I had set my alarm for half past six in the morning to ensure I had time to get ready and walk to the train station, but for some reason I woke at only a bit after 3 am and I guess I wasn’t thinking straight because I thought that was when I was supposed to wake up and I got up and went to the amenities block and had a shower and dressed and then came back to my room and checked the time and did the math and realised that not only did I have nearly 5 hours util my train left but that I’d only really caught a couple of hours sleep. I sighed and reset my alarm and laid back down to try and sleep a little longer. It took me a while to doze off but I eventually did and was scared halfway out of my skin when my alarm went off loudly at around 7am. I got up, checked I had everything I wanted to take with me, and headed off down Pease street toward the center of town.
It was a miserable gloomy day and there were tiny spits of rain which eventually turned into a downpour and I tried desperately to shelter inffectually under a poinciana, or “dollar tree” after it’s scientific name. I decided this was a disaster due to the tiny leaves these trees have and that I had two choices; catch a taxi into town and experience a dismail rainy trip with poor photo opportunities, or catch a taxi back to my cabin and change my booking for another day. I decided to do the latter, but when I rang the taxi company they couldn’t find my location and I realised that the street name must have changed when it rounded the bend. I sighed and hung up to check my location on Google Maps. After doing so I thought I’d check the weather and decide what day would be better, but sadly the weather report said that showers would be increasing all week and there was a 95% of heavy rain for the rest of the week. I leaned against the damp trunk of tree in sheer disappointment, thinking that if I couldn’t get up to Kuranda and take decent photos then the whole trip had been a waste. I wouldn’t even be able to get down to the waterfront to take photos there due to the crappy weather.
The rain let up though and I figured that since I’d already booked my tickets and the weather wasn’t going to get any better that I may as well just go anyway. I continued walking into town and I was thankful that I’d allowed lots of time to get there, because I had to stop a couple of times to shelter under closed shop awnings as the rain intermittently poured down more heavily, but I got to the station in time, albeit pretty wet. I cross the platform at Cairns Central Station via the overpass and made my way down to the Kuranda line. The early train was just getting ready to leave. I went into the office and collected my tickets and they gave me a little “Gold Class” sticker to put on my shirt, but it wouldn’t stick, so I got out my press card and hung it around my neck and stuck the sticker to that.

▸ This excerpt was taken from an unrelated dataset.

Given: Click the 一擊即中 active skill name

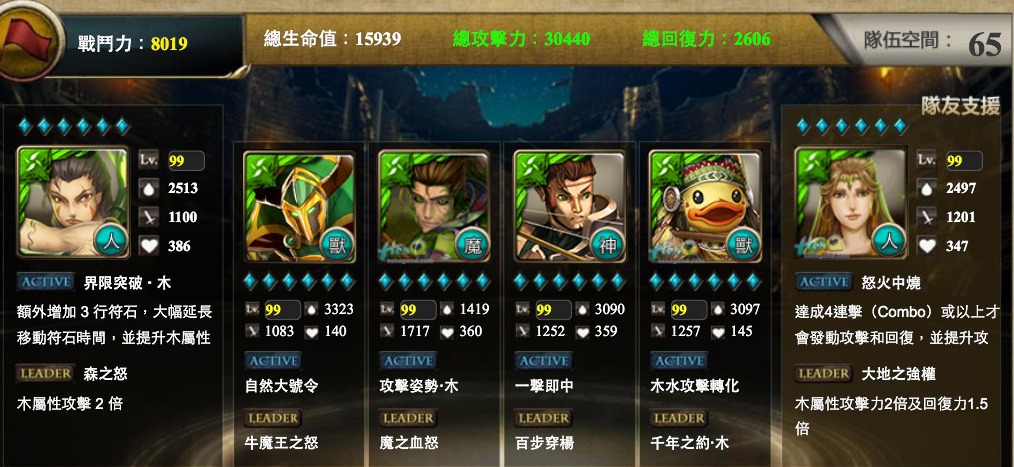Looking at the screenshot, I should (x=544, y=386).
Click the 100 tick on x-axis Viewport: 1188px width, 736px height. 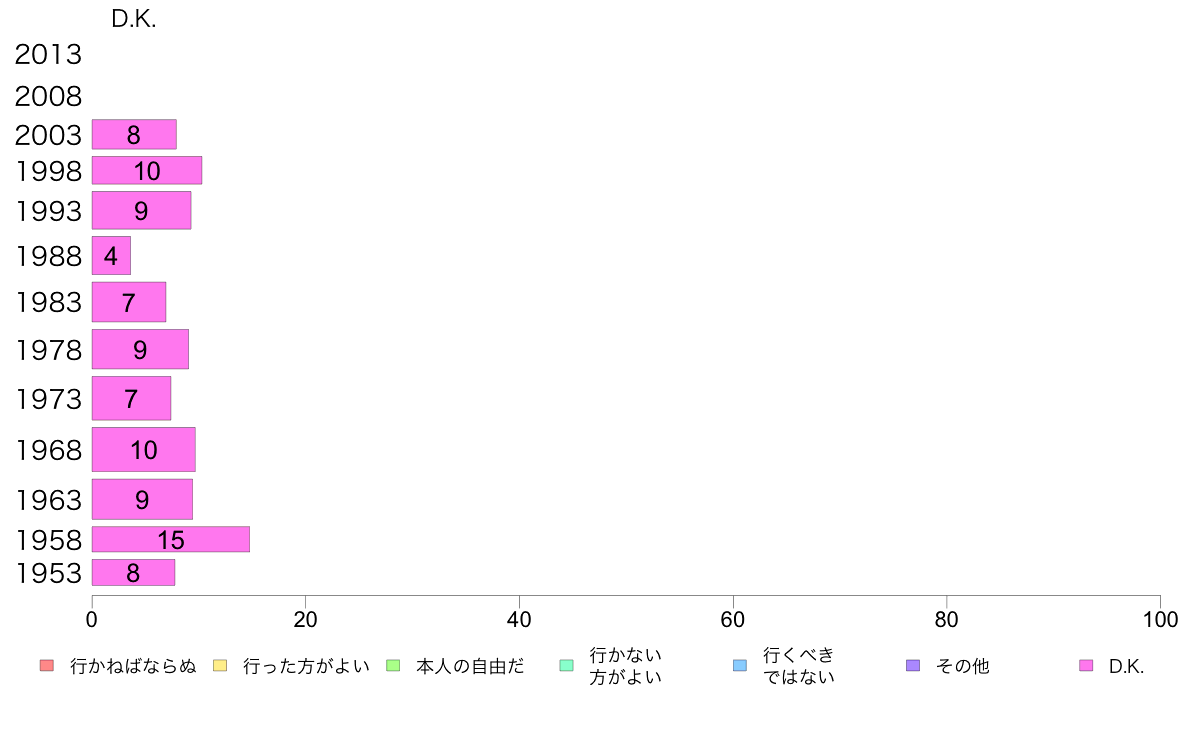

A big group of Koreans arrived in a tour group and I watched them with a big smile on my face. I was just pleased that so many people had come all the way from South Korea to do this train trip. One little boy who was with his parents was staring at me as they walked past and I smiled and waved and said “Annyoung Hasaeo !” His mother’s eyes went wide and she covered her mouth in surprise and said to her husband something which I can only assume was “Oh my god. That guy there speaks Korean !” Apparently that reaction is common from what Simon and Martina say on their show about Korea – that people are so shocked when a foreigner greets them in Korean that rather than return the greeting they just express shock and exclaim right in front of you what a surprise it is that a foreigner speaks their language. Of course I only know about three phrases in Korean, so I don’t really but they didn’t know that and it left me with this big grin on my face as I watched everyone else wander by.
The second train arrived shortly after and I boarded my Gold Class carriage with an Irish couple. We were the only people in the carriage and I wondered if the journey wasn’t really that popular, but then a staff member came along and the Irish people asked if they could switch seats because they didn’t want to be facing backwards, and the attendant told us that in fact our carriage would carry 31 people today and all seats would be full, but that if one of the other carriages were less full they could switch to another carriage if they wanted. At that moment, hundreds of Japanese filed through the station office with a number of tour guides directing them and I watched them all and hoped they would be getting into my carriage, but as I expected, being in a tour group they had opted not to go Gold Class and were duly distributed through the regular carriages, which were all named after valuable metals and gemstones. I was in the “Sapphire” carriage.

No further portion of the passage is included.